Item-locating records
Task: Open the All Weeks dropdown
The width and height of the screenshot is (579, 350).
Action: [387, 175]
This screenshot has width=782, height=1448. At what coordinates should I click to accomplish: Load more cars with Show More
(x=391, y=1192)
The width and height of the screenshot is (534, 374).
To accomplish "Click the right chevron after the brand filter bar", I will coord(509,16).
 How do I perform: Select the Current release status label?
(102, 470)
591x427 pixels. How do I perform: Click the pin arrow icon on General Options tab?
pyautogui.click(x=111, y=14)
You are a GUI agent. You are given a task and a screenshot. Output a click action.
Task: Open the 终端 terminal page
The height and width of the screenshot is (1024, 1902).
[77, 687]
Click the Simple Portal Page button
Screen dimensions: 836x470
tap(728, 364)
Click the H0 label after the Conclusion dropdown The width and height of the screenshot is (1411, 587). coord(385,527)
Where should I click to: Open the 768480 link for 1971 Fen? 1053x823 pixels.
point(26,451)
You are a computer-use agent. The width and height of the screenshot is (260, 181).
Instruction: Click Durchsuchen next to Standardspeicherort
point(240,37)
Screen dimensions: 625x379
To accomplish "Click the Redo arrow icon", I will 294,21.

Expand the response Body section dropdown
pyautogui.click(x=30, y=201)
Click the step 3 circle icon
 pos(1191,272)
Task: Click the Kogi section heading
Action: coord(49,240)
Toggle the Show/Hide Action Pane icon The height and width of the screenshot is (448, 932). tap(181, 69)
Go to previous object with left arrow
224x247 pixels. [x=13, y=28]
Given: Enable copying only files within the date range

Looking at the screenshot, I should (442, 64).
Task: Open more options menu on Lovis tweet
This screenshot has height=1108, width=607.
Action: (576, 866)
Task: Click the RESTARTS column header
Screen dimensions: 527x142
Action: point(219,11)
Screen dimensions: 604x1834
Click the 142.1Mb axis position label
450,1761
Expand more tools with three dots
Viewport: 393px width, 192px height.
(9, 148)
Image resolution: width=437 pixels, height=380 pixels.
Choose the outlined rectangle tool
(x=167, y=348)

Problem to work on:
Reproduce all of the material above word for word.

Exercise response:
Task: Open the All Weeks dropdown
The width and height of the screenshot is (579, 350).
Action: [387, 175]
This screenshot has width=782, height=1448. At what coordinates should I click to accomplish: Load more cars with Show More
(x=391, y=1192)
The width and height of the screenshot is (534, 374).
To accomplish "Click the right chevron after the brand filter bar", I will coord(509,16).
 How do I perform: Select the Current release status label?
(102, 470)
591x427 pixels. How do I perform: Click the pin arrow icon on General Options tab?
pyautogui.click(x=111, y=14)
You are a GUI agent. You are given a task and a screenshot. Output a click action.
Task: Open the 终端 terminal page
The height and width of the screenshot is (1024, 1902).
[77, 687]
Click the Simple Portal Page button
Screen dimensions: 836x470
tap(728, 364)
Click the H0 label after the Conclusion dropdown The width and height of the screenshot is (1411, 587). coord(385,527)
Where should I click to: Open the 768480 link for 1971 Fen? 1053x823 pixels.
point(26,451)
You are a computer-use agent. The width and height of the screenshot is (260, 181).
Instruction: Click Durchsuchen next to Standardspeicherort
point(240,37)
Screen dimensions: 625x379
To accomplish "Click the Redo arrow icon", I will 294,21.

Expand the response Body section dropdown
pyautogui.click(x=30, y=201)
Click the step 3 circle icon
 pos(1191,272)
Task: Click the Kogi section heading
Action: coord(49,240)
Toggle the Show/Hide Action Pane icon The height and width of the screenshot is (448, 932). tap(181, 69)
Go to previous object with left arrow
224x247 pixels. [x=13, y=28]
Given: Enable copying only files within the date range

Looking at the screenshot, I should (442, 64).
Task: Open more options menu on Lovis tweet
This screenshot has height=1108, width=607.
Action: (576, 866)
Task: Click the RESTARTS column header
Screen dimensions: 527x142
Action: point(219,11)
Screen dimensions: 604x1834
Click the 142.1Mb axis position label
450,1761
Expand more tools with three dots
Viewport: 393px width, 192px height.
(9, 148)
Image resolution: width=437 pixels, height=380 pixels.
Choose the outlined rectangle tool
(x=167, y=348)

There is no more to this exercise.